··· RECORDS PROVIDED ···

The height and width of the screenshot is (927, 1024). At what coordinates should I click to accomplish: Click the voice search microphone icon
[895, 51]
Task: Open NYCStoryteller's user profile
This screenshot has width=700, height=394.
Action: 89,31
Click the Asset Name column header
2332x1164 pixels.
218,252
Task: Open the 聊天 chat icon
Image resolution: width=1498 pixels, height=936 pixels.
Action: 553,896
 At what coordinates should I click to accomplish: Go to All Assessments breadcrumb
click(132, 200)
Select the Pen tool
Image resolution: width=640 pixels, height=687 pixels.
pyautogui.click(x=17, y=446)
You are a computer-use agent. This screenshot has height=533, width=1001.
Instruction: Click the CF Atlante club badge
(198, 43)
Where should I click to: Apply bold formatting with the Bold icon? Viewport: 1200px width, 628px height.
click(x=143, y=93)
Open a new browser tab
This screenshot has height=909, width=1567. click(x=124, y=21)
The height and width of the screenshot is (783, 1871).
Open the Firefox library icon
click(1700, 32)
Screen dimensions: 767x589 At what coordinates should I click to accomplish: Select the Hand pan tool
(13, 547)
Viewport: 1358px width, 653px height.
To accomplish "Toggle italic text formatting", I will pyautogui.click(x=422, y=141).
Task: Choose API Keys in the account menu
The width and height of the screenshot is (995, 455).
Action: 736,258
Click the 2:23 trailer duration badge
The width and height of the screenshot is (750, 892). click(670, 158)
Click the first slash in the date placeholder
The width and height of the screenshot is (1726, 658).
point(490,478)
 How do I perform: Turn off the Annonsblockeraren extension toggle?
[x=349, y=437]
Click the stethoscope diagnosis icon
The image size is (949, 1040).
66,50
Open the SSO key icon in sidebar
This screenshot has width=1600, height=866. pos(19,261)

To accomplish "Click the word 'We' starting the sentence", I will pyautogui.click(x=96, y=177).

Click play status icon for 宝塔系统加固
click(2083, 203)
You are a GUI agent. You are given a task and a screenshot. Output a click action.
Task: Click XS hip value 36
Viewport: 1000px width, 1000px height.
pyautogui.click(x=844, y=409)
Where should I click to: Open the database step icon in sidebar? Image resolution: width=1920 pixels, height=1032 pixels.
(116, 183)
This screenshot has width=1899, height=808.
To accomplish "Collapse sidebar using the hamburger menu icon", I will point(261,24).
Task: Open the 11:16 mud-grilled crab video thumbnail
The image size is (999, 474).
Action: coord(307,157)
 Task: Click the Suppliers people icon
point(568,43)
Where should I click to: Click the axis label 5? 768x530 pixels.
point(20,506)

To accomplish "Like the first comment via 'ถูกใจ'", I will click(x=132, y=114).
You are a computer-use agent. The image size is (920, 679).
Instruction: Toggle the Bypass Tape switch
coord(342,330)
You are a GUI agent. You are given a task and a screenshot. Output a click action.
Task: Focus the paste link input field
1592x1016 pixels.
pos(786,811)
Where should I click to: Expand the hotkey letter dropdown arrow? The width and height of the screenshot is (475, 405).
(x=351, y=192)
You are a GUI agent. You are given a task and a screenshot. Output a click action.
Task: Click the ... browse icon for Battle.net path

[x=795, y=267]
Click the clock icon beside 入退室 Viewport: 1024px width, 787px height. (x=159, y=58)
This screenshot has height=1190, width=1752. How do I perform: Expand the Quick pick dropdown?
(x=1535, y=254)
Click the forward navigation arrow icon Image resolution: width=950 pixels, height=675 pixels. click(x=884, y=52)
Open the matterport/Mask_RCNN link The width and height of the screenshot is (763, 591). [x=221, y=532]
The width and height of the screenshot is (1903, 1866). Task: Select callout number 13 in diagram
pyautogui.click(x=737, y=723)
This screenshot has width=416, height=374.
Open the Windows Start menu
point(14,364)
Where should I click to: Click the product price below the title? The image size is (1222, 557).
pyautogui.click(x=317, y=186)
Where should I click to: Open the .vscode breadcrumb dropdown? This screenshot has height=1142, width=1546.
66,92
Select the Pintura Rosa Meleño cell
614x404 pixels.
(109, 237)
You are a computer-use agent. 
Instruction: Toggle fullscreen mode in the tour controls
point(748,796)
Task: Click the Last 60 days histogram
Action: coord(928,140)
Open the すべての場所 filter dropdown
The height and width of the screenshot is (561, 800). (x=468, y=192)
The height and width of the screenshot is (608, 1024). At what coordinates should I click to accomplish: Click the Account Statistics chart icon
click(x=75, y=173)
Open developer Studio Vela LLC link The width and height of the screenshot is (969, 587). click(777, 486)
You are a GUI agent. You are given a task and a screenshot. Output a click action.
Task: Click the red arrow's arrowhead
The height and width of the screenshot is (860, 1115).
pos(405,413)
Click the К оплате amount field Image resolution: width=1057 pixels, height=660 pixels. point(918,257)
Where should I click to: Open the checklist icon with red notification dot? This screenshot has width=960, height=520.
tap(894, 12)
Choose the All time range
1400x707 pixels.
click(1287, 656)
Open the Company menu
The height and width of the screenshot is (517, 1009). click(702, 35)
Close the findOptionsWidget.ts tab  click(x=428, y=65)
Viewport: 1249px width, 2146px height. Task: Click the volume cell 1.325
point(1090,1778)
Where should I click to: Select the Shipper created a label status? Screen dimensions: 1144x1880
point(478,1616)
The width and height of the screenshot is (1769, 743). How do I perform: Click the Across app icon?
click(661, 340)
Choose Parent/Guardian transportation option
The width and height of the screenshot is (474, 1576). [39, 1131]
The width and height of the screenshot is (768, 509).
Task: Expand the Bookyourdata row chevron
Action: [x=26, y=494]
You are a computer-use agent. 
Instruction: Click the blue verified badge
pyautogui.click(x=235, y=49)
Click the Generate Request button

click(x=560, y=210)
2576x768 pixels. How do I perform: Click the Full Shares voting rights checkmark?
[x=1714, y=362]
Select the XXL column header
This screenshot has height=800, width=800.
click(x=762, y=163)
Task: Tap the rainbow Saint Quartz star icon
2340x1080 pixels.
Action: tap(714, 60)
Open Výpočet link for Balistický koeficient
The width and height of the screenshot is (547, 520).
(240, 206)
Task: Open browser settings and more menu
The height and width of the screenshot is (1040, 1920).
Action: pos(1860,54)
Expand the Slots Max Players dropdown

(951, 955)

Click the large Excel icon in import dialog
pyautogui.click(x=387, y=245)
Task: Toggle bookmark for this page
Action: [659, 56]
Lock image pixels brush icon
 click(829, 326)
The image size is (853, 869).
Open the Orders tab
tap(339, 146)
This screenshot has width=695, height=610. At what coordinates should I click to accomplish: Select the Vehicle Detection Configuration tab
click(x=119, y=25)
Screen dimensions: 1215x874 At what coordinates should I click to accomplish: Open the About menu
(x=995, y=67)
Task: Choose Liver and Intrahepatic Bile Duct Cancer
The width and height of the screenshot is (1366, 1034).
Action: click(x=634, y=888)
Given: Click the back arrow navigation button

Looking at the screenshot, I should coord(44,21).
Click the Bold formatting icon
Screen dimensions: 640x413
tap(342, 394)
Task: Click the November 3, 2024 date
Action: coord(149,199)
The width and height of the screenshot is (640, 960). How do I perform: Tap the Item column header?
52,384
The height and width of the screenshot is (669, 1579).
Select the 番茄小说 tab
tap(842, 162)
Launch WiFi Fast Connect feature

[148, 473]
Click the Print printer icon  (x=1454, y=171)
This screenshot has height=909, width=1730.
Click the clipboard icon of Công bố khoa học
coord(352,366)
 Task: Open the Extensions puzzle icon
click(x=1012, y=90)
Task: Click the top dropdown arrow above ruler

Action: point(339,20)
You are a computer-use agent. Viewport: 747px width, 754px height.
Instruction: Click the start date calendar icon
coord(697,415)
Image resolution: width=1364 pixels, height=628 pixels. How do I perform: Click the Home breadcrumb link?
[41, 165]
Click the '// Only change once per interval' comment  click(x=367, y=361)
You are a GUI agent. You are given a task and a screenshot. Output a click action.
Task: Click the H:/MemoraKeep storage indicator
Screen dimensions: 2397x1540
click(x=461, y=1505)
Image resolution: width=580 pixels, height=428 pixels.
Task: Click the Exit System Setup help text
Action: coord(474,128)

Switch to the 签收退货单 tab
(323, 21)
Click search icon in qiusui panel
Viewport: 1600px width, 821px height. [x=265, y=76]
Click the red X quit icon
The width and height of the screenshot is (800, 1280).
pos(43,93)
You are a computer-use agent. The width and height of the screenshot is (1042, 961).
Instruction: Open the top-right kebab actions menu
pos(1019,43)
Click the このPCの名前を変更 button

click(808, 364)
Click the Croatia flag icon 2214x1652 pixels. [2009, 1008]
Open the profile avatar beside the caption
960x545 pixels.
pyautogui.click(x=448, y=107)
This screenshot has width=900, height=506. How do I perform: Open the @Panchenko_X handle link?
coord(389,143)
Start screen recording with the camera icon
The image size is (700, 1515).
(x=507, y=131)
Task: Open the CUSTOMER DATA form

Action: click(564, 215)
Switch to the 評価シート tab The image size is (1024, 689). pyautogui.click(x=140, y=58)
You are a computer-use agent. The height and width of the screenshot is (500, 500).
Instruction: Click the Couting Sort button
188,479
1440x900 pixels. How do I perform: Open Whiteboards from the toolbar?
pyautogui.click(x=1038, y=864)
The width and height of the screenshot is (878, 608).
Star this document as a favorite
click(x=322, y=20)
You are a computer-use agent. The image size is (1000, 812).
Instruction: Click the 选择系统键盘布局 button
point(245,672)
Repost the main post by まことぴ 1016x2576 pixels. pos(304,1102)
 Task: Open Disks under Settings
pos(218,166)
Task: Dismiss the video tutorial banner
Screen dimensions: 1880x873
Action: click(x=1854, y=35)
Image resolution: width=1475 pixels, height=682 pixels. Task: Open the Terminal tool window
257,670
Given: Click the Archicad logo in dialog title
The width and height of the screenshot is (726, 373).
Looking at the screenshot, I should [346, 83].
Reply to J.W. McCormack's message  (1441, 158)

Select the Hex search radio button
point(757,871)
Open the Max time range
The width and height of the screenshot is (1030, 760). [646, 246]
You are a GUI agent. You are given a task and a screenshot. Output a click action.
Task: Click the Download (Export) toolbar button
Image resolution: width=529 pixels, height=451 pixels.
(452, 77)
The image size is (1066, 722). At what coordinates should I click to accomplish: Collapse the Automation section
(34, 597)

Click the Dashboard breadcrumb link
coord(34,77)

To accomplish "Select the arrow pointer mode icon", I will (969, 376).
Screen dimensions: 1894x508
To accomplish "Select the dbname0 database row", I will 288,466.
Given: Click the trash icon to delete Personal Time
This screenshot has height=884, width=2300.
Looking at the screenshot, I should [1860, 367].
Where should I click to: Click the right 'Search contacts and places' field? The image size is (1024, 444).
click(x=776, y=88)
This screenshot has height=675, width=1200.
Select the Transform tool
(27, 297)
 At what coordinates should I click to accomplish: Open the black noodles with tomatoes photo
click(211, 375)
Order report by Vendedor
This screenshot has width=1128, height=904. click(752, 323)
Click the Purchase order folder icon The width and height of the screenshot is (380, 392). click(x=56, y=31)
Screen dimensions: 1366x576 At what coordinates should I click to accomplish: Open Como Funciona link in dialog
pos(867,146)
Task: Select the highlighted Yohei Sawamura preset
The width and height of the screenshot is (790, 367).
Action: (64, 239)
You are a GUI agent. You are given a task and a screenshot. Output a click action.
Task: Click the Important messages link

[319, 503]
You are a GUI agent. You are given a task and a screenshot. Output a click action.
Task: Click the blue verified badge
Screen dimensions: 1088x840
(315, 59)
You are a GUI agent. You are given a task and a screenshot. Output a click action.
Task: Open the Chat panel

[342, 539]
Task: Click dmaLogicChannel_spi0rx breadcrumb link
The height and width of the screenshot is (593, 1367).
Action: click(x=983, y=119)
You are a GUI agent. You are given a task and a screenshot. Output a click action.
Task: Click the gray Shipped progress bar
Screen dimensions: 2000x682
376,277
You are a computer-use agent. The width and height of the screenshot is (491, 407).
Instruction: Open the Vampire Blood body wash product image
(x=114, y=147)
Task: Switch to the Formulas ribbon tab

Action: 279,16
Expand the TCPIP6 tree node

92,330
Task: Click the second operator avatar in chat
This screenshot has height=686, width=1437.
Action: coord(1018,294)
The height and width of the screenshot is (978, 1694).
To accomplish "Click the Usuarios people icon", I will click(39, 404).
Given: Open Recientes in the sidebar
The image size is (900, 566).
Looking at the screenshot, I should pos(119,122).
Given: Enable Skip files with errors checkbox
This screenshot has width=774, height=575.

···

** TASK GOAL **
Wherever the word "beside" appears in the listing above, copy the whole line.

** ANSWER TO THIS EXERCISE **
Click the clock icon beside 入退室 Viewport: 1024px width, 787px height. (x=159, y=58)
Open the profile avatar beside the caption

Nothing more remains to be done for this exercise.